start Text segment

MR BERRY (continuing):

How can Mrs Carnell come out and say that this is a more open process and the Assembly can decide appropriately, on the basis of the evidence in front of them, where we should go from here? The fact of the matter is that we cannot. We are then faced with this position again: Acting under the Audit Act, which, of course, has the authority of this Assembly, Mrs Carnell cancels those capital works. The $14.2m expenditure on capital works is cancelled, and the reason it is cancelled is that it has now gone; it is going into Health, where this historic mismanagement has occurred. The worst ever has occurred. For Mrs Carnell to stand on her feet in this place and bleat that she has not cancelled capital works is quite untrue. She has. There has been a deliberate underspend in Urban Services to cover up for her health mismanagement.

What does the community get as a result? One thing they do not get is a possible 600 jobs. They are down the gurgler. At a time of crisis for the ACT, under Mrs Carnell we have 2,300 extra jobless on the unemployed list - 2,300 extra unemployed since she became Chief Minister of the ACT; we have instability in the small business sector; and we have Mr Howard threatening to come down on the Territory like a ton of bricks. Mrs Carnell's mismanagement has, in effect, hit the jobless again, because we have money coming out of capital works to support her mismanagement in Health.

A little while ago, across the chamber, we were being taunted, "Well, do not vote for the Appropriation Bill". Well, we never did, because we knew that it was a dud. We know that this one is a dud, too.

Mrs Carnell: You mean spending more money on health?

MR BERRY: We have never been wedded to it. Mrs Carnell harps from across the chamber, "You mean spending more money on health?". No; we mean mismanagement. We mean mismanagement and a dodgy process, because that is what we have in front of us - mismanagement and a dodgy process. (Extension of time granted)

For the Labor Party's part, there is clearly no need for this Appropriation Bill. It is a phoney process; it is not necessary. This Bill should have been withdrawn. I cannot understand how Ministers, in a government that they themselves describe as responsible, can come in here blush free and say that this is something new and more open. It is not. The evidence before the committee that inquired into it made it very clear that we were never going to discover anything about what was going to be spent and where it was coming from. That is the very clear situation, and the onus is, therefore, on other colleagues in this place to decide whether or not they are going to support this Appropriation Bill.

A technical argument has been waved around that, if you do not vote for an appropriation Bill that has been put forward by the Government, that is a vote of no confidence in the Chief Minister. Well, we would support a vote of no confidence in this Chief Minister, and that would not surprise anybody. But my view is that this opposition to this appropriation could not be so regarded. From our point of view, this ought to be opposed because it is a shonk. It is a shonk.

end Text segment

Objective 1:
In the debate excerpt, how many extra people does Mr Berry say have become unemployed since Mrs Carnell became Chief Minister?
Objective 2:
Translate this sentence from the debate excerpt into Spanish: "This Bill should have been withdrawn."

start Provided material

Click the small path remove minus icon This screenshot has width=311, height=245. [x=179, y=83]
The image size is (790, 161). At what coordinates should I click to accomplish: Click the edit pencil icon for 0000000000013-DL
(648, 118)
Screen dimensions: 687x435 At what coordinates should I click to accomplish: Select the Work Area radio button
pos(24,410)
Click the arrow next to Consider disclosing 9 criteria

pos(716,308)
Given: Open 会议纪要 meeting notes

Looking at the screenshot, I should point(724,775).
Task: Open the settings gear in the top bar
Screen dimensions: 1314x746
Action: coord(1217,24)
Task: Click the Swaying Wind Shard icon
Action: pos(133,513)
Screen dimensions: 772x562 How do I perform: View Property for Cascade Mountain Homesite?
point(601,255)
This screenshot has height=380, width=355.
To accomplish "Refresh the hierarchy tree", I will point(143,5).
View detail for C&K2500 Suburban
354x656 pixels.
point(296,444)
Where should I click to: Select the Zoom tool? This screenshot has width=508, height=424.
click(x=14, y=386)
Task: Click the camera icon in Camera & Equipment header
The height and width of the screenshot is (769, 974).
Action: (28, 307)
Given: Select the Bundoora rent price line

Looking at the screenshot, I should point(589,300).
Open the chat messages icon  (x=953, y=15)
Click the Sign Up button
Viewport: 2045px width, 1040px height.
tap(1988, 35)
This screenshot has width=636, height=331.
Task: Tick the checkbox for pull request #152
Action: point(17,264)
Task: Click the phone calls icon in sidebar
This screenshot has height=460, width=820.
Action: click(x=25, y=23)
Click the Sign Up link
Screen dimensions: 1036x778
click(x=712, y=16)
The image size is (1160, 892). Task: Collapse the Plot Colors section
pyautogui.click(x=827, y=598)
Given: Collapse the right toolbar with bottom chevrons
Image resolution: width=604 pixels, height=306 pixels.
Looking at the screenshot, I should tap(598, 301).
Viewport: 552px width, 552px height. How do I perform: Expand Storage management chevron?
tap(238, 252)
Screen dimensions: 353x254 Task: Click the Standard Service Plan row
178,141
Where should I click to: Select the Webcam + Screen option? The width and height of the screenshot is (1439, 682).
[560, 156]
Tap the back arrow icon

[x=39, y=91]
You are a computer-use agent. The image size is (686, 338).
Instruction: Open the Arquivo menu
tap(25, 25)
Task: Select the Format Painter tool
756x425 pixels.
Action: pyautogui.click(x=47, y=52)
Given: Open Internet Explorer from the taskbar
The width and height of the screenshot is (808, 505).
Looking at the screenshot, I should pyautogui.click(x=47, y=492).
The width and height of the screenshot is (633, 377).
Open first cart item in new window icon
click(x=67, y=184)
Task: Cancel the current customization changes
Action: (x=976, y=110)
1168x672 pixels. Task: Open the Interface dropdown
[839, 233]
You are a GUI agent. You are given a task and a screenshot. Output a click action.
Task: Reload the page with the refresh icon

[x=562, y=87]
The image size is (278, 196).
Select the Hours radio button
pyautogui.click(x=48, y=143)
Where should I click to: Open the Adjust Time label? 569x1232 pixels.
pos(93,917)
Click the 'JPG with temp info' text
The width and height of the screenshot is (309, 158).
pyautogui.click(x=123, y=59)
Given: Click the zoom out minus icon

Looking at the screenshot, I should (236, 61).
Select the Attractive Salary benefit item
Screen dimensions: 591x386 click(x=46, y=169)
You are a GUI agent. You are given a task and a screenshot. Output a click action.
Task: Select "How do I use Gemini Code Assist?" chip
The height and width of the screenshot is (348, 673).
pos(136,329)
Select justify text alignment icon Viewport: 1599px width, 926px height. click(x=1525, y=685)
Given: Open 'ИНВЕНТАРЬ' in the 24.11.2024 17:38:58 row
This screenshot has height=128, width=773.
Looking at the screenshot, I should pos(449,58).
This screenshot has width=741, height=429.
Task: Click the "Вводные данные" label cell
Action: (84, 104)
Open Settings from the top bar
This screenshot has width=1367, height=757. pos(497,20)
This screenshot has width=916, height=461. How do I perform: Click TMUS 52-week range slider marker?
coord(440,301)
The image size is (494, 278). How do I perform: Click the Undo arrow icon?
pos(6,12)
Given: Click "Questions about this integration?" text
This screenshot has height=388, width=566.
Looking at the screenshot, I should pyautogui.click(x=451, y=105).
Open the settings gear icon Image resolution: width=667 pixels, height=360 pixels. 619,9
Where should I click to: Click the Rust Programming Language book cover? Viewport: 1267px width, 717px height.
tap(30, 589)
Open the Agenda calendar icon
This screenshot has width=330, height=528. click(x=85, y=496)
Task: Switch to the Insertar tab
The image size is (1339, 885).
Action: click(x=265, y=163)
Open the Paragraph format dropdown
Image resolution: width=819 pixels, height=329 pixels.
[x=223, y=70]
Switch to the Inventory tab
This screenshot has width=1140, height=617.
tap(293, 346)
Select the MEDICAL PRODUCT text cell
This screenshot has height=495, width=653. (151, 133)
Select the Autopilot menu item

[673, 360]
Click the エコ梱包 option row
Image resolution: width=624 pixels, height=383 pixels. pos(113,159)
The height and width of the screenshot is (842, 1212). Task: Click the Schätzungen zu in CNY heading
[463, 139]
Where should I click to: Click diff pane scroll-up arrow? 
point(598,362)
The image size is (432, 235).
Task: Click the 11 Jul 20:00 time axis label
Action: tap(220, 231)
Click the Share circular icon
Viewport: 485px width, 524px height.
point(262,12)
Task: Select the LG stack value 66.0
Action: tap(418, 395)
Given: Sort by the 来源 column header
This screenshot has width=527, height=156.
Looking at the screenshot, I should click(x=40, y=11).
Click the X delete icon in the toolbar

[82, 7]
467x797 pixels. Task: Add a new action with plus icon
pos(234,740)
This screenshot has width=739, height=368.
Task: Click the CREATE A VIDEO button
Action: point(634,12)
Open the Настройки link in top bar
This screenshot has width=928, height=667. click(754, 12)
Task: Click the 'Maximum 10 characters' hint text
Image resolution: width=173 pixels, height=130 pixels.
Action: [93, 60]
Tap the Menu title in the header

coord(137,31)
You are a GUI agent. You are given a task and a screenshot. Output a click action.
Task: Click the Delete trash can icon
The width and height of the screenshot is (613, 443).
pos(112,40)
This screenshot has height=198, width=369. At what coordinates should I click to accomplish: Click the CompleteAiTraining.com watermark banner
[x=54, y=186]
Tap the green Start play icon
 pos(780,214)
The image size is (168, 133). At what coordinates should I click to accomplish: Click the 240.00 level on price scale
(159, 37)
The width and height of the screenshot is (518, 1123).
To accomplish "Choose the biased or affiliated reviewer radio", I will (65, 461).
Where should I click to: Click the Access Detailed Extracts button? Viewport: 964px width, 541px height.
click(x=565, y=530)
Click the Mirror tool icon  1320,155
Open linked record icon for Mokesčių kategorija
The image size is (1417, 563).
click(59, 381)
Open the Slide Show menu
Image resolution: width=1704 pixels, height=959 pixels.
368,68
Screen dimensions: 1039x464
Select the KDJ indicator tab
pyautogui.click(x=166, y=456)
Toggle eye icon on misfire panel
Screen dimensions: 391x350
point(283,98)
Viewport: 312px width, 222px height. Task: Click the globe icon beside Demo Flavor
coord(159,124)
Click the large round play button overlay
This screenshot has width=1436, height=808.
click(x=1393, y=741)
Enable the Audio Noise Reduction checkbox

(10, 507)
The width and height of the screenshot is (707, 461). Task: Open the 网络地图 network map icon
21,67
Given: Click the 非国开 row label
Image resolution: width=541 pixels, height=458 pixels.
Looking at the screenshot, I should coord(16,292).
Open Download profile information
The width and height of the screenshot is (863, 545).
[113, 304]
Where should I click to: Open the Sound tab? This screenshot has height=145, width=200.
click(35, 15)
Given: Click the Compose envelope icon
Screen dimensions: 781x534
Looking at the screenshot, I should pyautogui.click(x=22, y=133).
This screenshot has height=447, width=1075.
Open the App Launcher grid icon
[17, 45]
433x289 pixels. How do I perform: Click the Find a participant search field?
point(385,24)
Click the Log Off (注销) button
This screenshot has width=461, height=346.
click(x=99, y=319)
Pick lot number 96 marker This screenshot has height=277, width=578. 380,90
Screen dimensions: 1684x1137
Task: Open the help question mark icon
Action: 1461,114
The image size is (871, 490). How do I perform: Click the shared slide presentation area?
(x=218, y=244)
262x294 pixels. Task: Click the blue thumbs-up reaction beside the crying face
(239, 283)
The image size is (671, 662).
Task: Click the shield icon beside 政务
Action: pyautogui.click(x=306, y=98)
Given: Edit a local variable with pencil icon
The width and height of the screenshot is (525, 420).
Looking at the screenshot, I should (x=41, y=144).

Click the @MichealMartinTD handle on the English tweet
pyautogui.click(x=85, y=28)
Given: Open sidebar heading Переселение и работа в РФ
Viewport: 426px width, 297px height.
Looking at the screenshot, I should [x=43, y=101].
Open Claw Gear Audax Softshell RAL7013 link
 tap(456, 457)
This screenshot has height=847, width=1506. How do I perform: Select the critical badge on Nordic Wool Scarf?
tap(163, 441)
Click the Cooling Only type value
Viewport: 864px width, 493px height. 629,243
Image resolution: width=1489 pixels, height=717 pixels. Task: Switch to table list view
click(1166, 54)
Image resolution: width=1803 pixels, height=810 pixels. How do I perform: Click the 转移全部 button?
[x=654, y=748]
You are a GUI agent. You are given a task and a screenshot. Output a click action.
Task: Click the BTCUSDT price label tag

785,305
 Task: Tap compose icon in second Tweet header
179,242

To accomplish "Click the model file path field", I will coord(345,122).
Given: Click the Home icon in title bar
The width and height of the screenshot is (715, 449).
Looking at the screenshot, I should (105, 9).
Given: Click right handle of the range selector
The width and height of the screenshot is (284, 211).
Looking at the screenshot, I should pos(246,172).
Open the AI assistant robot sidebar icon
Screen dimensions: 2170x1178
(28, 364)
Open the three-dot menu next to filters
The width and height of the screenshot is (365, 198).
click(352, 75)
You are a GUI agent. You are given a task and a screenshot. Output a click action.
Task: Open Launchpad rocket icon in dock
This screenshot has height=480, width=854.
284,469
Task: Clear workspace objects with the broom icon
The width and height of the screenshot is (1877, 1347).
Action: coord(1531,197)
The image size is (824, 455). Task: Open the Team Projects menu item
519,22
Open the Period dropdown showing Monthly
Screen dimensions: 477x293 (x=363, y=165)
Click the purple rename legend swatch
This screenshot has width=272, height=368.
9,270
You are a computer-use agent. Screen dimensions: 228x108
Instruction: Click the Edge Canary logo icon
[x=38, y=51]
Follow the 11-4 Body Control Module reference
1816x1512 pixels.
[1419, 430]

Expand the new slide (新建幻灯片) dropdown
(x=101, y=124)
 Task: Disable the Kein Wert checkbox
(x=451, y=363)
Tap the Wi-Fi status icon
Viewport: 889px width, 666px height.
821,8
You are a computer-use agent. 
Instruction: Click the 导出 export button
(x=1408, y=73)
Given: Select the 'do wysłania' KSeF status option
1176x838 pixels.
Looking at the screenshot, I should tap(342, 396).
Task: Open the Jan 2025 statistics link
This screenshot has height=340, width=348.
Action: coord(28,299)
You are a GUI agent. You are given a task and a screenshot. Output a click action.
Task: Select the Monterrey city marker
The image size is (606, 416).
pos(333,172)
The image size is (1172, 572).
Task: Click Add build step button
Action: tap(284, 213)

end Provided material

Full response 1:
2,300

Full response 2:
Este proyecto de ley debería haber sido retirado.